Lun-Kai Cheng; Ronald Hagen; Davy van Megen; Freek Molkenboer; Rob Jansen

doi:10.1117/12.2513765

27 March 2019 1 MHz high-sensitivity FBG sensor system to measure low energy impact in droplet experiment

Lun-Kai Cheng, Ronald Hagen, Davy van Megen, Freek Molkenboer, Rob Jansen

Proceedings Volume 10970, Sensors and Smart Structures Technologies for Civil, Mechanical, and Aerospace Systems 2019; 109702Q (2019) https://doi.org/10.1117/12.2513765
Event: SPIE Smart Structures + Nondestructive Evaluation, 2019, Denver, Colorado, United States

Abstract

Fiber Bragg Grating (FBG) sensor is widely used for Structural Health Monitoring (SHM) purpose. For dedicated health monitoring of critical composite parts in aircrafts, maritime constructions, wind turbine blades, etc., high speed measurement can provide vital information to assess impact damage. For example, low-energy droplet impact to wind turbine blade will cause in long term material degradation.

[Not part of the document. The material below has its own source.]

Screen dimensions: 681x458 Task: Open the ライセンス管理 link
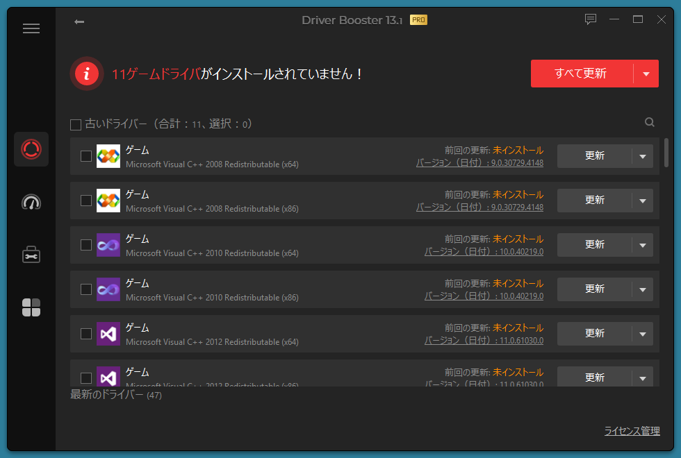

A measurement system which can detect the impact accurately and with high reproducibility will contribute to the development of SHM strategy of composite structures. Currently, no commercial system has the required high sampling frequency and sensitivity. We developed a fiber interferometer based FBG interrogation system for high-speed impact measurements. In the droplet experiment on a composite sample, the feasibility of using the high-speed (1 MHz) system to measure low energy down to 2.5 mJ impact is demonstrated. The amplitude of the impact induced FBG wavelength shift decreases with larger distance between the FBG and the impact location. For a test with 5.5 mJ impact at 5 mm from the FBG, the amplitude of the FBG wavelength shift is measured to be about 25 pm and the impact pulse width is about 0.1 ms. The RMS wavelength noise of the interrogator is typically < 1 pm. This system can hence be used to detect even lower impact energy or be optimized to measure stronger impacts in other applications by tuning the sensitivity of the fiber interferometer. Great reproducibility of the impact pulse shape is demonstrated.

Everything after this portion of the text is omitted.